Keywords: attention, emotion, fMRI, amygdala, anxiety, fear

Introduction

The amygdala is a key structure in the processing of threat-related stimuli. Fear-conditioning studies suggest that information about auditory or visual threat-related stimuli can reach the amygdala by a fast subcortical thalamoamygdala route as well as by a slower thalamocortical-amygdala pathway (Romanski and Le Doux, 1992; Shi and Davis, 2001). This has led to the proposal that the amygdala is involved in the rapid preattentive detection of threat-related stimuli as well as more elaborate processing of emotional stimuli (Armony and Le Doux, 2000; Le Doux, 2000; Anderson et al., 2003; Dolan and Vuilleumier, 2003).

Several neuroimaging studies have provided support for this position. These have reported amygdala activation to unattended threat-related stimuli (Vuilleumier et al., 2001; Anderson et al., 2003), to briefly presented backward-masked threat-related stimuli (Morris et al., 1998; Whalen et al., 1998), and to perceptually suppressed (via binocular rivalry) threat-related stimuli (Williams et al., 2004). Increased amygdala activity has also been shown to accompany the presentation of threat-related stimuli in the extinguished hemifield in a patient with extinction after parietal damage (Vuilleumier et al., 2002) and in the blind field in a patient with blindsight (Morris et al., 2001). Such findings have been interpreted as indicating that amygdala activity to threat-related stimuli can occur without both attention and conscious awareness (Whalen et al., 1998; Anderson et al., 2003; Dolan and Vuilleumier, 2003).
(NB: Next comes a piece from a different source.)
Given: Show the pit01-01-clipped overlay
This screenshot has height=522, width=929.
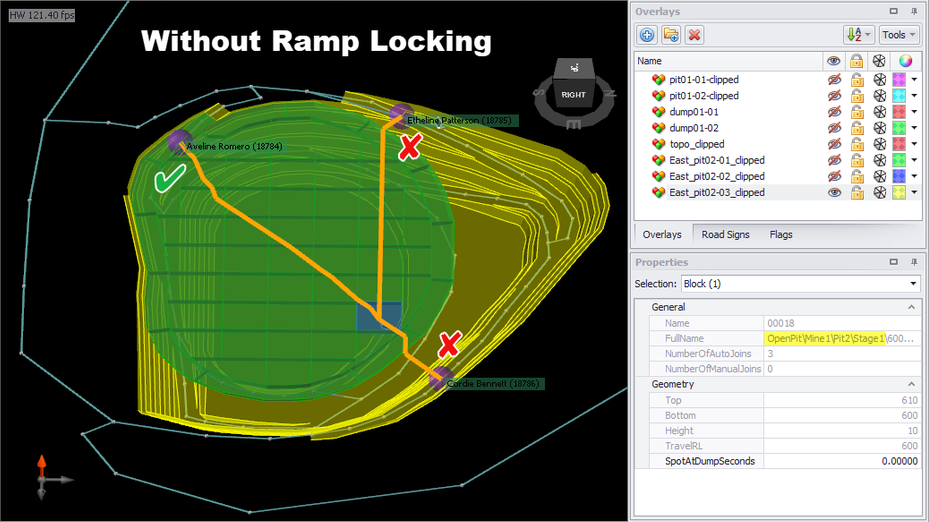Looking at the screenshot, I should [x=834, y=80].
However, a number of studies have failed to observe amygdala activation under conditions of reduced awareness or attention. Phillips et al. (2004) found amygdala activation to backward-masked fearful faces presented for 170 msec but not to backward-masked fearful faces presented for 30 msec. Pessoa et al. (2002a) also reported that when participants were asked to judge the orientation of bars presented in the periphery, no differential amygdala response was observed for fearful versus neutral faces presented at fixation.

Our current study brings an individual-differences approach to this area of debate and specifically to the question of whether amygdala activation is observed when threat-related stimuli are presented outside the focus of spatial attention. Pessoa et al. (2002b) proposed that previous findings of amygdala activation to unattended threat-related stimuli could result from the primary task having an insufficiently high processing load to fully engage attentional resources. Here, we focus on an alternative important source of variance that could contribute to the discrepancy in findings and that has been overlooked previously, namely, individual variation in anxiety levels. Heightened anxiety is associated with an increased tendency to orient attention toward threat-related stimuli (Mogg and Bradley, 1998, 1999), this having led to the suggestion that anxiety alters the strength of output from a preattentive threat evaluation system, increasing the likelihood that threat-related stimuli will capture attention (Mathews and Mackintosh, 1998; Mogg and Bradley, 1998). Given this, and the proposed role of the amygdala in the early detection of threat-related stimuli (Le Doux, 2000; Dolan and Vuilleumier, 2003), we tested the proposition that individual differences in anxiety may influence the amygdala response to threat-related stimuli presented outside the current focus of spatial attention.

Materials and Methods

Participants. Twenty-seven participants (20 female, 7 male, all right-handed, 18-38 years of age) performed an adapted version of the matching task used by Vuilleumier et al. (2001) while functional magnetic resonance imaging (fMRI) data were collected. The study was approved by the Cambridgeshire Local Research Ethics Committee and performed in compliance with their guidelines. Individuals with a history of inpatient psychiatric care, neurological disease, or head injury were excluded, as were individuals on medication for anxiety or depression. Participants completed the Spielberger State-Trait Anxiety Inventory (STAI) (Spielberger, 1983) before the fMRI session. Participants' state anxiety scores ranged from 20 to 51 (mean, 32; SD, 8), and their trait anxiety scores ranged from 23 to 51 (mean, 35; SD, 8). These scores are similar to the published norms for this age group (state: mean, 36; SD, 10; trait: mean, 36; SD, 10) (Spielberger, 1983).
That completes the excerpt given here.